Based on the math in the Wikipedia article about the Airy Disk:

The intensity of the starlight as a function of angular distance $\theta$ from the center is reasonably approximated by a Gaussian $$ I(\theta) = I_0 \exp(-\theta^2/(2\sigma^2)) $$ where $\sigma$ is a measure for the width of the intensity profile, which for an ideal optical system and diffraction-limited images is $$ \sigma \approx 0.42 \lambda N $$ (where $\lambda$ is the wavelength and $N$ is the f-number) and which is independent of the peak intensity $I_0$. For a non-ideal or not-diffraction-limited system, the Gaussian should still provide a reasonable approximation, but then $\sigma$ is (much) larger than for the ideal system.

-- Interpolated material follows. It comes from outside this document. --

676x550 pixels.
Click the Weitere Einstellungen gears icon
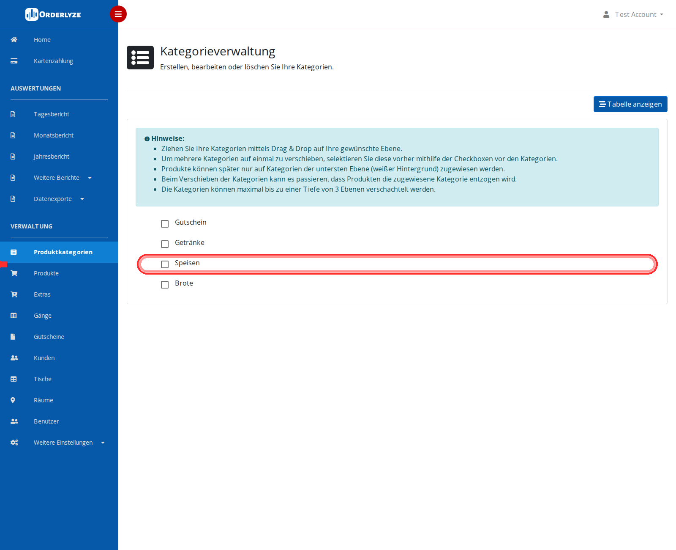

The apparent edge of a star in an image occurs where the intensity $I(\theta)$ drops below a certain minimum $I_\text{limit}$, which (from the first equation) corresponds to an angular distance $$ \theta_\text{edge} = \sigma\sqrt{2\log(I_0/I_\text{limit})}$$

We can rewrite this in terms of visual magnitude $V$. For fixed $\sigma$, $I_0$ is a measure for the brightness of the star. Brightness is related to magnitude $V$ through $$ V = -2.5 \log_{10}(I/I_\text{ref}) $$ (with $I_\text{ref}$ the reference intensity for the magnitude scale) so $$\log(I_0/I_\text{limit}) = 0.4 \log(10) (V_\text{limit} - V_0)$$ and \begin{eqnarray} \theta_\text{edge} & = & \sigma \sqrt{0.8 \log(10) (V_\text{limit} - V_0)} \approx 1.36 \sigma \sqrt{V_\text{limit} - V_0} \\ V_\text{limit} - V_0 & = & \frac{\theta_\text{edge}^2}{0.8 \log(10) \sigma^2} \approx 0.543 \left( \frac{\theta_\text{edge}}{\sigma} \right)^2 \end{eqnarray}

So, the difference between the limiting magnitude and the star's magnitude is proportional to the apparent angular area of the star in the image.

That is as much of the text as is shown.